Le sacrifice de « Moi », et la renonciation ne sont pas des gestes de noblesse qui sont dignes d’éloge ou d’exemple. Nous possédons, toutes sortes de choses matérielles, car sans possession nous ne sommes rien. Les possessions sont, bien évidemment, multiples et variées.
La personne qui ne possède pas de biens matériels peut être attaché au savoir ainsi qu’aux idées. Quelqu’un d’autre peut, lui, être attaché à la vertu, à l’expérience du monde, un autre à la renommée, ainsi de suite… Sans possession quelconque, le Moi n’existe pas ; le Moi est la possession, la vertu, le mobilier, le nom. Dans la peur de n’être rien, l’esprit se rattache au nom, au mobilier et à sa valeur. Il y renoncera afin d’atteindre un niveau supérieur, plus haut et plus gratifiant, plus permanent.

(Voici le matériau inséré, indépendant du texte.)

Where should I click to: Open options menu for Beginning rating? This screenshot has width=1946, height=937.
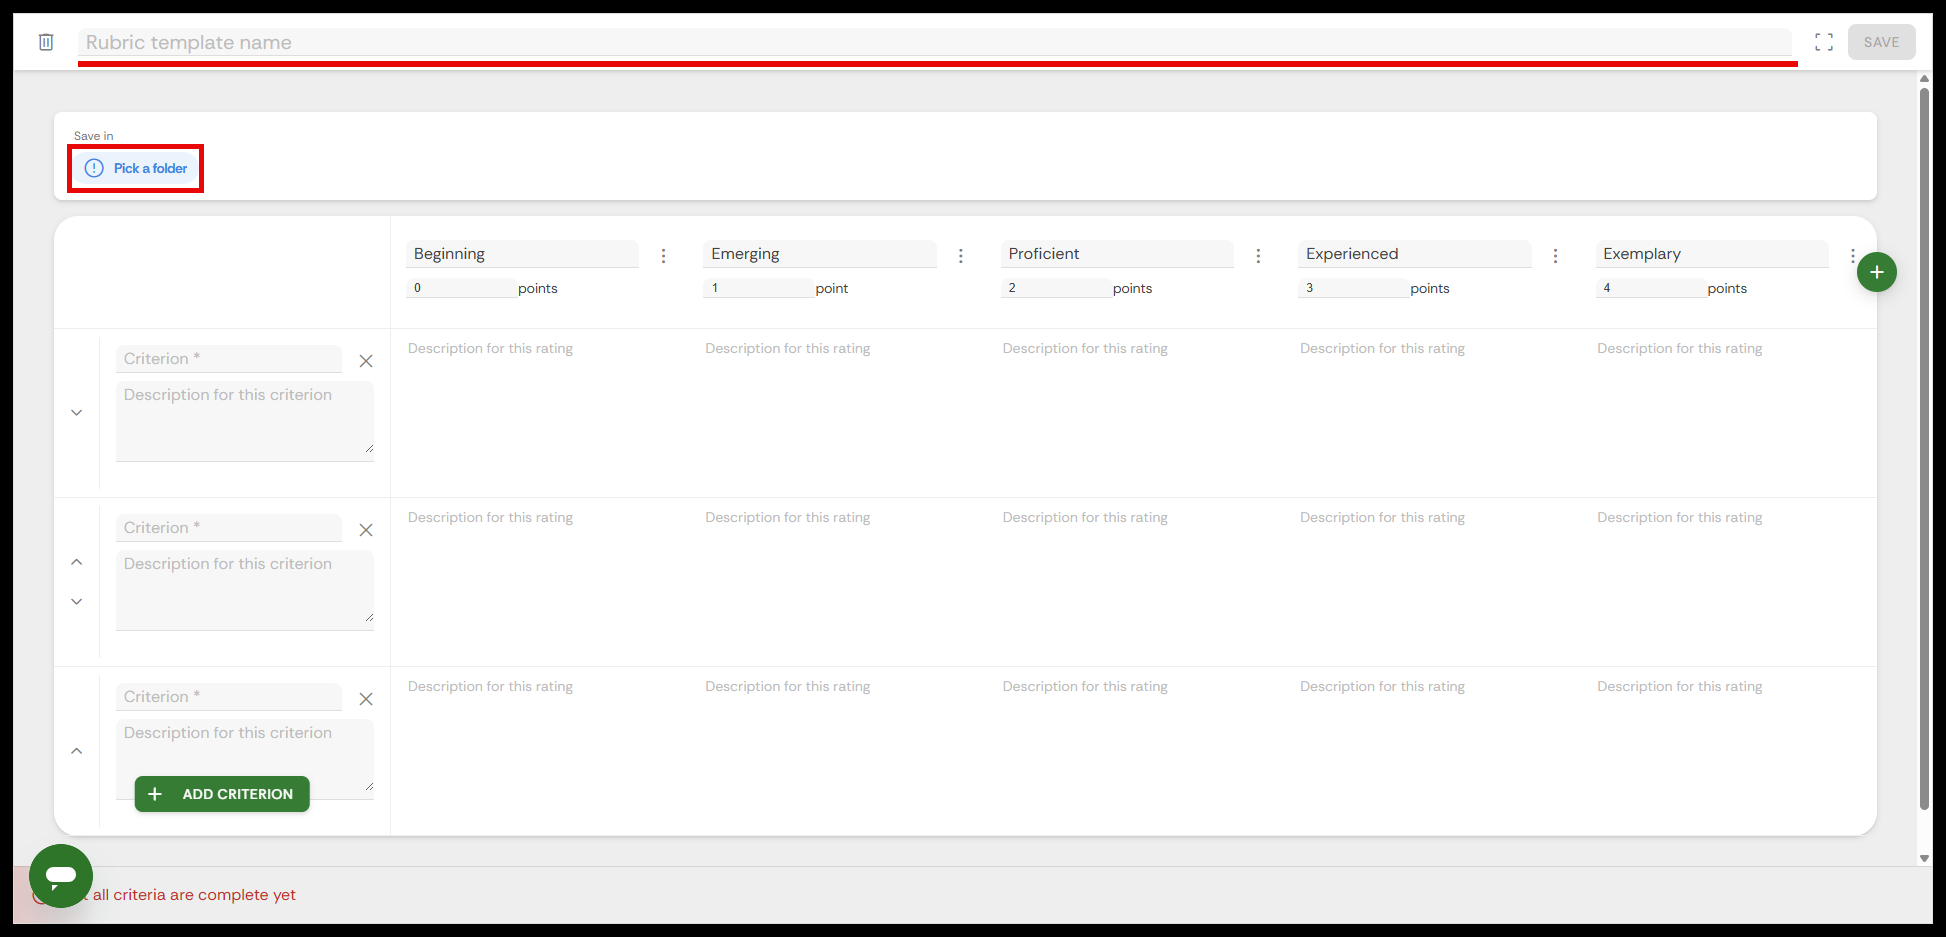[x=663, y=256]
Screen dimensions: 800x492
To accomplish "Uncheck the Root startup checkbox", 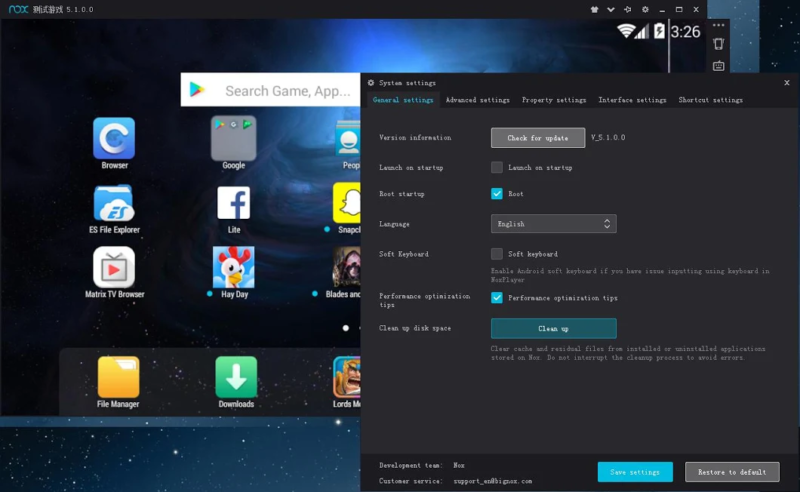I will pyautogui.click(x=497, y=194).
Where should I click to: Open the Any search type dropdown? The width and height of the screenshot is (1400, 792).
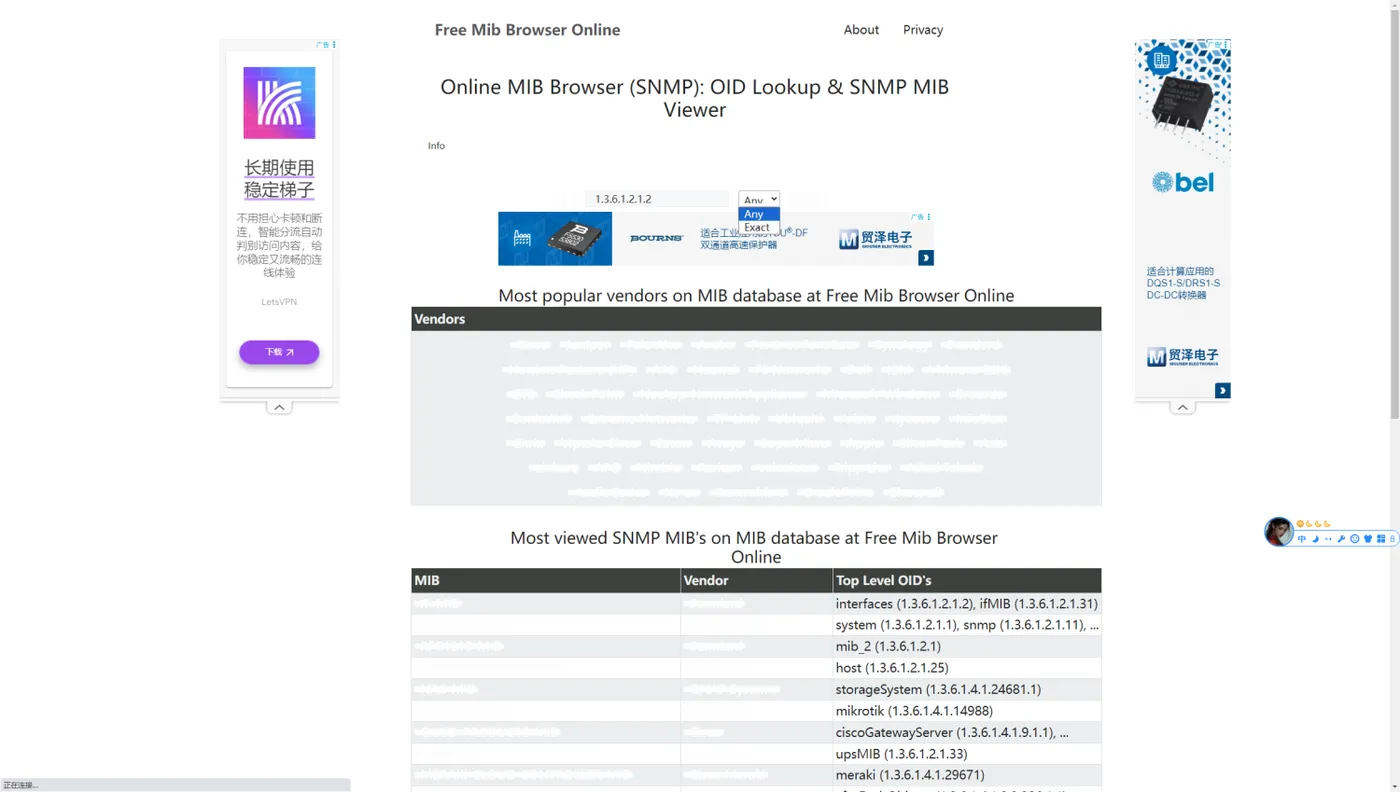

La peur de n’être rien, de l’incertitude, conduit donc à cet attachement, à la possession. Lorsqu’elle est insatisfaisante, ou encore qu’elle devient doulourese, on y renonce au profit d’un attachement plus agréable. La possession ultime, de tout être, la plus gratifiante, est le mot Dieu, ou son substitut dans la société ; l’Etat.
Tant que nous ne souhaitons pas être rien, ce qu’en fait nous sommes, nous engendrerons immanquablement souffrance et peine. Accepeter de n’être rien n’est pas une affaire de renonciation, d’obligation qui soit intérieure ou extérieure, mais de voir la vérité de ce qui est. Voir la vérité de ce qui est libère de la peur et de l’insécurité, cette peur qui engendre l’attachement et conduit à l’illusion du détachement, du renoncement.
L’amour de ce qui est est le commencement de la sagesse. L’amour seul partage, seul il peut communiquer ; mais le renoncement et le sacrifice de soi sont les voies de l’isolement et de l’illusion.